The Bernese periacetabular osteotomy (PAO) reorients the more shallow and vertically oriented acetabulum and has been used successfully for over 30 years as the standard of care for hip dysplasia [
15]. Garbuz et al. showed that hip dysplasia significantly affects quality of life and that surgical correction with PAO leads to a significant improvement [
14]. In addition, PAO has been shown to limit radiographic changes in 88% and 75% of hips at 10- and 20-year follow-ups respectively [
16,
17]. The optimization of joint surface area in the weight-bearing region of the hip and improvements in the mechanical advantage of the abductor musculature are thought to provide most of the symptomatic improvement post-operatively. PAO outcomes have shown good symptomatic improvements, low complication rates, and an 18-year hip joint survival of 74% [
18], whereas patients with untreated hip dysplasia have shown a 20-year hip joint survival of 33% [
4]. More recently, Wyles et al. showed that for patients undergoing a PAO for symptomatic dysplasia, the rate and pattern of progression approximated those for patients with normal morphology from the historical cohort as well as significantly improved when compared with patients with unmanaged DDH. Similarly, in patients with Tönnis grade 1, the probability of progression to total hip arthroplasty at 5 and 10 years was 2% and 11%, respectively, compared with 23% and 53%.

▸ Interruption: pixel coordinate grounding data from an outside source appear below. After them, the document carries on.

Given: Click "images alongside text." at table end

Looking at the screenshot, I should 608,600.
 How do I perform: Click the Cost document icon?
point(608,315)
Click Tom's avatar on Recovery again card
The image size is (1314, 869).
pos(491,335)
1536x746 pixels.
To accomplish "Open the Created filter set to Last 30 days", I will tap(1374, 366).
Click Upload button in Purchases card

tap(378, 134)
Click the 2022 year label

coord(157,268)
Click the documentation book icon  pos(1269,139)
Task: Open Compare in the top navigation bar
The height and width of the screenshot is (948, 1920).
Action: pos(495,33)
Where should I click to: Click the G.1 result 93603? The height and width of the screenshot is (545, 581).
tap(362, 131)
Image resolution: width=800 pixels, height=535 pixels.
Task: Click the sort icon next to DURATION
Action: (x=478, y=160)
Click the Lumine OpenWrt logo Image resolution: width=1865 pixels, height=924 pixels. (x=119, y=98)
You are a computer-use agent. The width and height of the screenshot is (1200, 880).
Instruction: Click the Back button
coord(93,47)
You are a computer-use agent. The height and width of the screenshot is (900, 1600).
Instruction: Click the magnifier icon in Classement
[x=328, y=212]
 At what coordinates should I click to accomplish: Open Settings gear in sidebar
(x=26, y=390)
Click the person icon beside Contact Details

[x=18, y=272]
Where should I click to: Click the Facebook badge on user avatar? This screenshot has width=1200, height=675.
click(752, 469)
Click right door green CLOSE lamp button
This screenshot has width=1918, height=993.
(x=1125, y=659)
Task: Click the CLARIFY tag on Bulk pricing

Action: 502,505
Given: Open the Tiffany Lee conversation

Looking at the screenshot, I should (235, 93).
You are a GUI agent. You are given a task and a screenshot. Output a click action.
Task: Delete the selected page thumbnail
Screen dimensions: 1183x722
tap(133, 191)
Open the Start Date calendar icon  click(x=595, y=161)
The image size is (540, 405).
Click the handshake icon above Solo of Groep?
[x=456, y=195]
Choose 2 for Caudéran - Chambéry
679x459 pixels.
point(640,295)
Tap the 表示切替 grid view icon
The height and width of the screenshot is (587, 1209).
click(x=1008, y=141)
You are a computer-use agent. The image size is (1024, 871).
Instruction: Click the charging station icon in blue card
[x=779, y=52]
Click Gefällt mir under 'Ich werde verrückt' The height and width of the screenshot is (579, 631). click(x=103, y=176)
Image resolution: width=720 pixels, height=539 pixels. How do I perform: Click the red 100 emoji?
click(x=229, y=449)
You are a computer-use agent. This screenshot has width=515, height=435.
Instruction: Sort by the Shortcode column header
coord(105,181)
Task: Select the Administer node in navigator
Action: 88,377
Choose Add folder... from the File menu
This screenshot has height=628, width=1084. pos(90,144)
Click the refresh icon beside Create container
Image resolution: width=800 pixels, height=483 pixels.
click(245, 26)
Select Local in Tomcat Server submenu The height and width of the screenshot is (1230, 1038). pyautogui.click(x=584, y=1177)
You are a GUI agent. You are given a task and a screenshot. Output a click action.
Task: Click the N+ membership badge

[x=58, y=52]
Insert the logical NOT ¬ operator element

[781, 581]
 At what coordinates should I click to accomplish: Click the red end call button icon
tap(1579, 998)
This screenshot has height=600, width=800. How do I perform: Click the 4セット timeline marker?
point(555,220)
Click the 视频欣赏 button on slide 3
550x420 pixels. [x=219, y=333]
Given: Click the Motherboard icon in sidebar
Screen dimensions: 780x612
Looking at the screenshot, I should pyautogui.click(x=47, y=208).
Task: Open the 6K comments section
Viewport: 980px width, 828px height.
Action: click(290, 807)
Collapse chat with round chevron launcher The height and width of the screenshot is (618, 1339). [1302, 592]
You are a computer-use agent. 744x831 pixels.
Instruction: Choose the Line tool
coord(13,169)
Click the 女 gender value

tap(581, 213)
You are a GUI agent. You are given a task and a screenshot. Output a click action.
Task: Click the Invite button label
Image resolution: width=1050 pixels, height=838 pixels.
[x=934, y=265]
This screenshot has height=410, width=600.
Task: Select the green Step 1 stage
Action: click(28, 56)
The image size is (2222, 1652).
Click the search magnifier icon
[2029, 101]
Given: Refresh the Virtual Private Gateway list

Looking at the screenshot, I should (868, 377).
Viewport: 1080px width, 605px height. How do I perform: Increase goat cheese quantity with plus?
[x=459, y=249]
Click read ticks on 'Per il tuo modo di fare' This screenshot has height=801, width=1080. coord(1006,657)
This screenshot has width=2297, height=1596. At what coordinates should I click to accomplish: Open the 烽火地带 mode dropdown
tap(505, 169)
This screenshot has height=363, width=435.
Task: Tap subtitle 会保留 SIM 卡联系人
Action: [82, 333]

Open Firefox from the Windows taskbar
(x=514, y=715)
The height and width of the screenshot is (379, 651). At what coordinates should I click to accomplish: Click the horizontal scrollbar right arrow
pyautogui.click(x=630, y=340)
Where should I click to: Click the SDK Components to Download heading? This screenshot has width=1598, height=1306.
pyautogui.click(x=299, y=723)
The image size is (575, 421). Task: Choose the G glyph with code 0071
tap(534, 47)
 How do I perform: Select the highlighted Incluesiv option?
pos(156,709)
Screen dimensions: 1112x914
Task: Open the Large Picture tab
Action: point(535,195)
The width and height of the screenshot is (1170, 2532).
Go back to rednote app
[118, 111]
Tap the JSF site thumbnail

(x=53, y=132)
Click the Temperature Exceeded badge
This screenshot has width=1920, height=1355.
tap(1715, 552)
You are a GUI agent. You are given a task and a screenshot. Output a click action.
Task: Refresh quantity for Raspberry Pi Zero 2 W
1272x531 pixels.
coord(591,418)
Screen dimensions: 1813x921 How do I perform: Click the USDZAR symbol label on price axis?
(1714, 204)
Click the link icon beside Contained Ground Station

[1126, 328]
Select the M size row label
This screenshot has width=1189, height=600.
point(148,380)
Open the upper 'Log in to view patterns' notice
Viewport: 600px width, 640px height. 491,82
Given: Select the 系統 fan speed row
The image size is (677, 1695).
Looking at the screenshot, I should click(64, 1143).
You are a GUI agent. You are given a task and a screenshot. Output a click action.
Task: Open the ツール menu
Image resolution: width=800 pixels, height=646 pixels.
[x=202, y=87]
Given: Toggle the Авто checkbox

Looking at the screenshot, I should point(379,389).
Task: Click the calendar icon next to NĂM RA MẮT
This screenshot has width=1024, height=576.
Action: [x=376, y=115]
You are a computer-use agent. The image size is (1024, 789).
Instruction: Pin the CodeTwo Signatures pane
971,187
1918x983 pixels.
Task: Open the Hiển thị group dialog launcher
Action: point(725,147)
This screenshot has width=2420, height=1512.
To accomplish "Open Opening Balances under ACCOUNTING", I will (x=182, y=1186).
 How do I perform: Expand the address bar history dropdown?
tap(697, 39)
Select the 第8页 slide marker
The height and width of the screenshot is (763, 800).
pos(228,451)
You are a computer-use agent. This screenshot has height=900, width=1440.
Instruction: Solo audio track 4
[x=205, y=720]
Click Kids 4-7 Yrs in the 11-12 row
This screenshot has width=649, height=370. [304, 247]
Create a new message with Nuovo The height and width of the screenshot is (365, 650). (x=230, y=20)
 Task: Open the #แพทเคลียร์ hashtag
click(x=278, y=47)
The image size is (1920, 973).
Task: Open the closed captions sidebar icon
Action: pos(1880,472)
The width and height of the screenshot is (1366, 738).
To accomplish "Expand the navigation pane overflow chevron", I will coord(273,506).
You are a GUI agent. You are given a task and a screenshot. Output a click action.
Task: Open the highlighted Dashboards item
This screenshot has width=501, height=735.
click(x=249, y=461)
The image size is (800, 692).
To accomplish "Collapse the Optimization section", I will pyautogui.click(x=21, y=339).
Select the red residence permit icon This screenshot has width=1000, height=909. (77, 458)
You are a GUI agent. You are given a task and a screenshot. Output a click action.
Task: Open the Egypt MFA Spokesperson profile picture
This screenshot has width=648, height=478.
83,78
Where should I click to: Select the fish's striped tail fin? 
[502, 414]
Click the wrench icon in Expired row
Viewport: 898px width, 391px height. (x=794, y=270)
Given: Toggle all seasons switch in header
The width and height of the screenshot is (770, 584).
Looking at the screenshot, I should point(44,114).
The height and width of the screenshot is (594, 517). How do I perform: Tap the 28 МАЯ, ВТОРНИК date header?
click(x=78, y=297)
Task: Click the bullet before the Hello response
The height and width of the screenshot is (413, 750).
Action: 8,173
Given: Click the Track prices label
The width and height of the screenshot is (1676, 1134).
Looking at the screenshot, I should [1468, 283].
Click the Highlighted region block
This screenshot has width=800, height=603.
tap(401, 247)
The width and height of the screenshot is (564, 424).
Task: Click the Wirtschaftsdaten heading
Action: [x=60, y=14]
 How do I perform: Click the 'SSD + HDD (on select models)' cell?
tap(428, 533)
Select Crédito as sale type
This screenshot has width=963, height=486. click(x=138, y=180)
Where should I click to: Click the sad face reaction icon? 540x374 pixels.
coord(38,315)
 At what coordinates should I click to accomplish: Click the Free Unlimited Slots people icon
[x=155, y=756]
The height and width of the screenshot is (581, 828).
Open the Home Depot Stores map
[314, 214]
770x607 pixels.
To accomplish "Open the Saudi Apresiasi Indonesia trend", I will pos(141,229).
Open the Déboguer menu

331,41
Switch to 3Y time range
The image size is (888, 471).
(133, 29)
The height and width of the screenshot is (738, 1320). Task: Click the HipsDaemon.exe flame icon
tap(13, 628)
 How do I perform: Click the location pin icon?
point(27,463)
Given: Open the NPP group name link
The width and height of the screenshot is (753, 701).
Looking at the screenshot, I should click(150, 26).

A PAO is not only recommended to
delay or prevent the need for joint replacement surgery later on in life [
10,
19], but
positively impact the quality of life in patients with hip dysplasia. By doing a PAO, we can offset the need for a future hip replacement, which also saves money, as a PAO has been demonstrated as a more cost-effective procedure than a total hip replacement [
20].
Despite the breadth and depth of evidence highlighting the benefits following a PAO, 60–85% of patients have concomitant intraarticular pathology (cartilage damage) that cannot be corrected with a PAO [
21,
22] and 11% continue to exhibit symptoms post-surgery [
23]. Patients with hip dysplasia commonly have concomitant labral tears [
24‐
26], which has been suggested to be responsible for residual symptoms after PAO [
27]. Although MRIs have been routinely used to identify intraarticular pathology, they have been shown to be unreliable to appropriately detect them and quantify their severity [
28]. A hip arthroscopy, performed using a small camera, allows surgeons to address the intraarticular pathology inside the hip joint. As a result, some have advocated combining arthroscopic labral re-fixation/debridement and PAO [
29‐
31]. Between 2006 and 2010, there has been a 600% increase in hip arthroscopies in the USA [
32], with similar trends in Canada, demonstrating its high uptake since the mid-2000s. Although hip arthroscopy allows the surgeon to potentially address other intraarticular pathologies (i.e., ligamentum teres, chondral injuries), the effect of arthroscopic management of these injuries concomitantly with PAO is unknown. Furthermore, it is unknown whether cartilage damage can be mitigated with the addition of an arthroscopic procedure [
33]. Due to additional operative time, equipment, and human resources, costs are substantially increased by adding an arthroscopy to a PAO [
34,
35]. In Ontario, the addition of hip arthroscopy to the PAO represents a 125% increase in cost just in the OR [
36]. While the cost-effectiveness of a PAO has been established in the US healthcare (cost-effectiveness of $7856 per quality-adjusted life year and an average incremental effectiveness of 0.15) [
20], a true cost-utility benefit must be demonstrated if arthroscopic management of labral and other intraarticular pathologies can be justified in these patients.